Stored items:
Segment Open
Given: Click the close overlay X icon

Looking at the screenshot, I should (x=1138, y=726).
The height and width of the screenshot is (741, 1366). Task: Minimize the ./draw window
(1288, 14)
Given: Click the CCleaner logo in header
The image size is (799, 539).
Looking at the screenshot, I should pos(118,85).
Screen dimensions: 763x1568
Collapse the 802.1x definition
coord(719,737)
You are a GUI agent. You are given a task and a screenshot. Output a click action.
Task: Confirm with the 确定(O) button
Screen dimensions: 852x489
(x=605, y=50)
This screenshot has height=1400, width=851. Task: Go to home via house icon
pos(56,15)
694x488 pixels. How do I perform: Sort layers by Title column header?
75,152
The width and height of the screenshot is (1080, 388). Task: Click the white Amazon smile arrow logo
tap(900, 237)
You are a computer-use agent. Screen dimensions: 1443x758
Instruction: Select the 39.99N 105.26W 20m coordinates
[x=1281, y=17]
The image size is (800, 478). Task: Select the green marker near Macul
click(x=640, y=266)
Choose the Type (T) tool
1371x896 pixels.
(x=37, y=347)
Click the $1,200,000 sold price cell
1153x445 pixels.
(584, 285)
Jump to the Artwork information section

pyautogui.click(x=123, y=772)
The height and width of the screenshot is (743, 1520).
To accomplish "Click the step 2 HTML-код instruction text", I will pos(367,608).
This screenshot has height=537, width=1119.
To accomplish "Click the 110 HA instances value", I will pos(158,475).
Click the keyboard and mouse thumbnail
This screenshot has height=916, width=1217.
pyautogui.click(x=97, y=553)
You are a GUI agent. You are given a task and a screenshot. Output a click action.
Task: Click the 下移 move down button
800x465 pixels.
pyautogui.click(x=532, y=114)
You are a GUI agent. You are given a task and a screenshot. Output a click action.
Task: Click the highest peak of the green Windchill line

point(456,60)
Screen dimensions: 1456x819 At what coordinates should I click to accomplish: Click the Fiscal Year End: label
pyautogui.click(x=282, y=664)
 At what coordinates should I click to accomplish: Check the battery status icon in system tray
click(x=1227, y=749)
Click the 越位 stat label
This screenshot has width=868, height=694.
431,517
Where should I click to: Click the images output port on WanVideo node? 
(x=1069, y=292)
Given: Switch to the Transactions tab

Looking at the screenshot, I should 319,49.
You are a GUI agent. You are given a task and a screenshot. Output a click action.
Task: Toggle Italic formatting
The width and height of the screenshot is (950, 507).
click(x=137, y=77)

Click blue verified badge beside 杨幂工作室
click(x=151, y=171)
Segment Closed
__REQUIRED WORK__
All of the entries must be written out exactly as they stand.

__EXERCISE SOLUTION__
Given: Click the close overlay X icon

Looking at the screenshot, I should (x=1138, y=726).
The height and width of the screenshot is (741, 1366). Task: Minimize the ./draw window
(1288, 14)
Given: Click the CCleaner logo in header
The image size is (799, 539).
Looking at the screenshot, I should pos(118,85).
Screen dimensions: 763x1568
Collapse the 802.1x definition
coord(719,737)
You are a GUI agent. You are given a task and a screenshot. Output a click action.
Task: Confirm with the 确定(O) button
Screen dimensions: 852x489
(x=605, y=50)
This screenshot has height=1400, width=851. Task: Go to home via house icon
pos(56,15)
694x488 pixels. How do I perform: Sort layers by Title column header?
75,152
The width and height of the screenshot is (1080, 388). Task: Click the white Amazon smile arrow logo
tap(900, 237)
You are a computer-use agent. Screen dimensions: 1443x758
Instruction: Select the 39.99N 105.26W 20m coordinates
[x=1281, y=17]
The image size is (800, 478). Task: Select the green marker near Macul
click(x=640, y=266)
Choose the Type (T) tool
1371x896 pixels.
(x=37, y=347)
Click the $1,200,000 sold price cell
1153x445 pixels.
(584, 285)
Jump to the Artwork information section

pyautogui.click(x=123, y=772)
The height and width of the screenshot is (743, 1520).
To accomplish "Click the step 2 HTML-код instruction text", I will pos(367,608).
This screenshot has height=537, width=1119.
To accomplish "Click the 110 HA instances value", I will pos(158,475).
Click the keyboard and mouse thumbnail
This screenshot has height=916, width=1217.
pyautogui.click(x=97, y=553)
You are a GUI agent. You are given a task and a screenshot. Output a click action.
Task: Click the 下移 move down button
800x465 pixels.
pyautogui.click(x=532, y=114)
You are a GUI agent. You are given a task and a screenshot. Output a click action.
Task: Click the highest peak of the green Windchill line

point(456,60)
Screen dimensions: 1456x819 At what coordinates should I click to accomplish: Click the Fiscal Year End: label
pyautogui.click(x=282, y=664)
 At what coordinates should I click to accomplish: Check the battery status icon in system tray
click(x=1227, y=749)
Click the 越位 stat label
This screenshot has width=868, height=694.
431,517
Where should I click to: Click the images output port on WanVideo node? 
(x=1069, y=292)
Given: Switch to the Transactions tab

Looking at the screenshot, I should 319,49.
You are a GUI agent. You are given a task and a screenshot. Output a click action.
Task: Toggle Italic formatting
The width and height of the screenshot is (950, 507).
click(x=137, y=77)

Click blue verified badge beside 杨幂工作室
click(x=151, y=171)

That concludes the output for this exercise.